TASK REQUIREMENTS
1. The Quillaja article names several aspects of the harvest that are predefined and monitored to protect the native forest. List every one of them.
2. Please reproduce word for word the stretch of the Quillaja article from "The power of" through "forest from destruction.".
3. Extend the article on Quillaja and Delacon's Chilean production site with the passage that would come next.

SUPPLIED TEXT

#####

Quillaja: more than just an ingredient for Delacon
Just like plants and animals, good partnerships need to be fostered. That´s why Michael Fischer, Delacon’s Global Business Operations and Supply Chain (BOSC) Director for Additives, and Klaus Pöllmann, BOSC Director Austria, set out on a journey. Their destination? Chile, South America, where Delacon co-owns a Quillaja production site, and the place where the more than 20 - meter high (1) and 100-year-old Quillaja trees are native.
The power of the phytogenic universe is tremendous, but often natural resources are limited. This is the case with Quillaja trees. They only occur in large numbers in Chile and are difficult to cultivate. Therefore, the forestry process is strictly regulated to be sustainable. The Chilean government issues individual licenses to harvesters to ensure that only a certain number of trees will be cut down and processed. It is important to mention that only tree branches are usually cut, not the entire tree. Forestry management is controlled by the Chilean National Forest Corporation (CONAF). Harvesting zones (rotation system), season of harvesting, number of trees that can be used per year, and the minimum regrow period are predefined and monitored to preserve the native forest from destruction.
Strong partnership – strong quality
Since 2014, Delacon has co-owned a Quillaja saponaria production site in Chile called Fitotek. The strong partnership with Paulo Tamargo, CEO & co-owner of Fitotek, helps to ensure the consistent supply and quality of Quillaja saponins. At Fitotek, all processes are HACCP and GMP certified and are monitored by the quality and safety systems FAMI-QS and Delacon´s quality management systems.

#####

MATERIAL SUPPLIED
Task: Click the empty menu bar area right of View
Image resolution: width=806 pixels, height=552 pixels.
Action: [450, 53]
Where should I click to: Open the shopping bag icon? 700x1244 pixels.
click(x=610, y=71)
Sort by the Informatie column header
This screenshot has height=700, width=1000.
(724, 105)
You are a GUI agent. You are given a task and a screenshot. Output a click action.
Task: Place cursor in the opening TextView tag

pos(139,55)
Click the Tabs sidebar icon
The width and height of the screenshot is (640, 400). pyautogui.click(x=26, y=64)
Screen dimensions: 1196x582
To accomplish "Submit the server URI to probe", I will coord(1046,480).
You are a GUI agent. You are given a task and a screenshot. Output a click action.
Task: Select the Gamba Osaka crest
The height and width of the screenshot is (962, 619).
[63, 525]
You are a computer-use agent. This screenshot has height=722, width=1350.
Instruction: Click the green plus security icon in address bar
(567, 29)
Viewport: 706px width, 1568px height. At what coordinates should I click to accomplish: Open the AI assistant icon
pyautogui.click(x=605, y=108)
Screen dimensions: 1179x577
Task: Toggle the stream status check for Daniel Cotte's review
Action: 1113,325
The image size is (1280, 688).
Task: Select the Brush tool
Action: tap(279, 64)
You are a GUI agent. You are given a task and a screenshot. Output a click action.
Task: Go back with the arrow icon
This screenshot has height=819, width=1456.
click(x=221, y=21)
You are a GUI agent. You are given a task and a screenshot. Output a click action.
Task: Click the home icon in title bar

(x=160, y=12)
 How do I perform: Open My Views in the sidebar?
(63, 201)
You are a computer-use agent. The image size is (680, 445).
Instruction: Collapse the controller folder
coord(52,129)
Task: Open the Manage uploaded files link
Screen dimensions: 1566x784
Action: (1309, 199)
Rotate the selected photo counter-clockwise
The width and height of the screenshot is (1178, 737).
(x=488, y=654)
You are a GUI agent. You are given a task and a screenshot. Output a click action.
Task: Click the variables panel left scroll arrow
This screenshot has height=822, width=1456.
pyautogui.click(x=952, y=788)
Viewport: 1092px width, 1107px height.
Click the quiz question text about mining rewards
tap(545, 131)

#####

ANSWERS PROVIDED
1.
- Harvesting zones (rotation system)
- Season of harvesting
- Number of trees that can be used per year
- Minimum regrow period

2.
The power of the phytogenic universe is tremendous, but often natural resources are limited. This is the case with Quillaja trees. They only occur in large numbers in Chile and are difficult to cultivate. Therefore, the forestry process is strictly regulated to be sustainable. The Chilean government issues individual licenses to harvesters to ensure that only a certain number of trees will be cut down and processed. It is important to mention that only tree branches are usually cut, not the entire tree. Forestry management is controlled by the Chilean National Forest Corporation (CONAF). Harvesting zones (rotation system), season of harvesting, number of trees that can be used per year, and the minimum regrow period are predefined and monitored to preserve the native forest from destruction.

3.
Why saponins in animal nutrition?
The reduction of environmental pollution is a target all over the world. Ammonia emissions arise from the agricultural sector through, for example, fertilizer usage and livestock production. Above a particular concentration, they may damage the environment and can lead to a decline in biodiversity. Ammonia emissions can also adversely impact both human and animal health. They must be reduced where they occur. In studies, saponins have been shown to reduce ammonia emissions in livestock2,3. That´s why phytogenic feed additives could be an important tool as a part of a strategy to minimize emissions.
Did you know?
Minimizing emissions in a natural way
Having the power to make an important contribution to animal nutrition and well-being, saponins are a valued ingredient in animal feed additives.
Our phytogenic solutions made from the Quillaja saponaria tree is 100% natural. We are proud to ensure a sustainable, consistent, and high quality ingredient sourced from the forests of Chile.
From tree to product
But what happens on the way from the Quillaja saponaria tree to the final, all-natural product?
After the branches are cut, they are dried. Only one-third of a tree may be used in a 5-year time period to ensure the tree survives. After the first drying, the parts of the branches harvested are processed into wood chips, the appearance of which is somewhat reminiscent of the bark mulch, which is common in landscaping. The wood chips are then ground, sieved, and sampled for quality.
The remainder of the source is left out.